Category Archives: Computing

Replaced observatory computer

My old observatory PC has started becoming unstable, with sudden unexplained restarts and failures.  Not bad – it’s had a good 5-year run, living permanently outdoors in the cold.  It was also time to do something about the demise of Windows 7, and I found I couldn’t upgrade it to Windows 10 easily (nor was I sure that would fix the failures problem).

So, I’ve replaced it with a new machine.  As before, I configured the machine for no moving parts – especially no rotating hard drives – to reduce the effect of cold weather. I found, a couple of PCs ago, that hard drives seize up in the cold. (In fact the new machine has one moving part – a fan – but, being thermostatically controlled, a computer fan is rarely a problem in the cold since it doesn’t try to come on anyway.) The new one is installed in the observatory now and seems to be fine, and stable.

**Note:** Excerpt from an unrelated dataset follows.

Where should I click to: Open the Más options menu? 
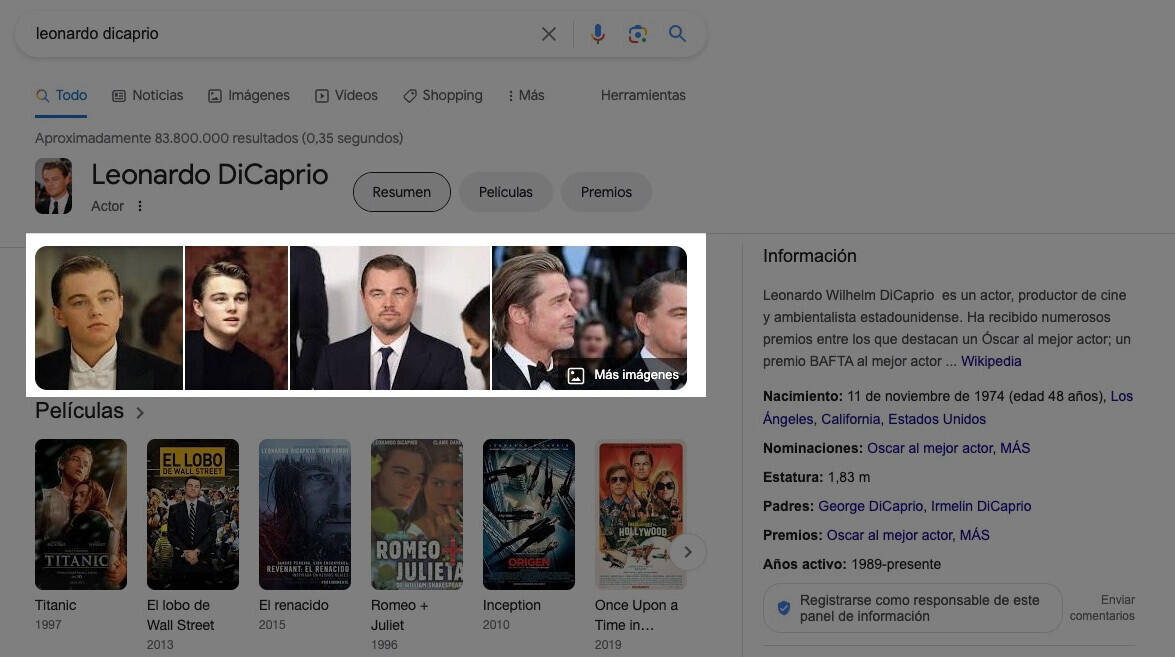tap(526, 95)
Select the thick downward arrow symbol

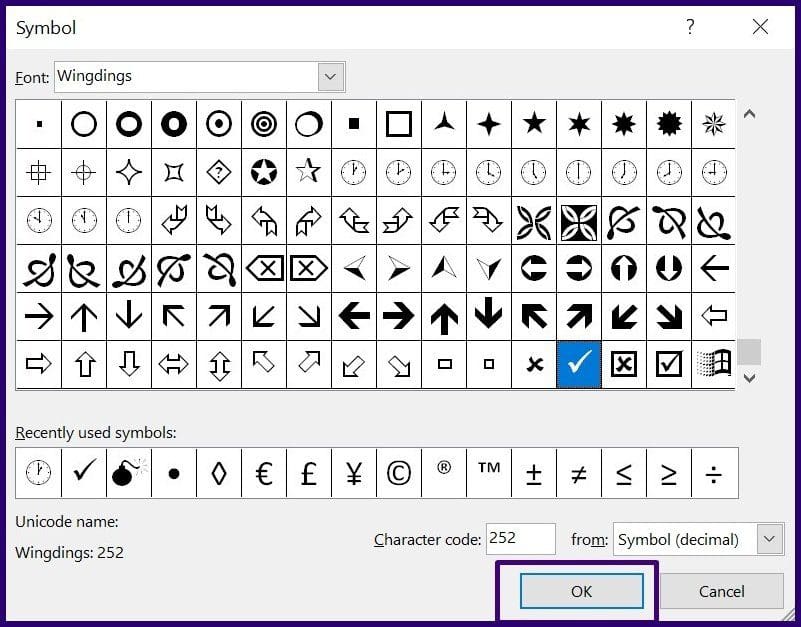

I forgot a number of configuration things though.  It took a couple of weeks to get all the necessary software and drivers installed and working.  Then, last night, I tried a “real” observing run and instead generated a big to-do list of things I forgot to set up.  Things such as transferring the PEC and TPoint models for the mount.

I think I’ve done all the necessary things now, but we’re back in cloudy weather for several days, so next test is some time away.

Flat Frame Acquisition App

A sibling to the Dark Frame app announced below, this application orchestrates the collection of Flat Frames. It is simpler, designed to be used at the end of an imaging session when the scope and camera are already running – so it does not contain delayed start and finish logic.

It’s available for download, in both Mac and PC binaries, here.  Use at your own risk and don’t build commercial dependencies on these tools – I’ll continue to work on them best-effort.

The program is written in python (v3.8) and is open-source.  View or modify here.

Dark Frame Acquisition app

Weeks and weeks of cloudy nights.  To stay involved, I’ve refined that dark frame acquisition script, mentioned below, into a full application.  It’s available for download, in both Mac and PC binaries, here.  Use at your own risk and don’t build commercial dependencies on these tools – I’ll continue to work on them best-effort.

The program is written in python (v3.8) and is open-source.  View or modify here.

This program has many dependencies.  Most important, it communicates with TheSkyX Professional Edition, which must be running on the same computer or another one in the same LAN, and listening with its built-in “TCP Server” option.

   

Dark Frame Acquisition script for TheSkyX v2.2

Over the last few cloudy nights, I finished an automation assistant script, and am making it available here.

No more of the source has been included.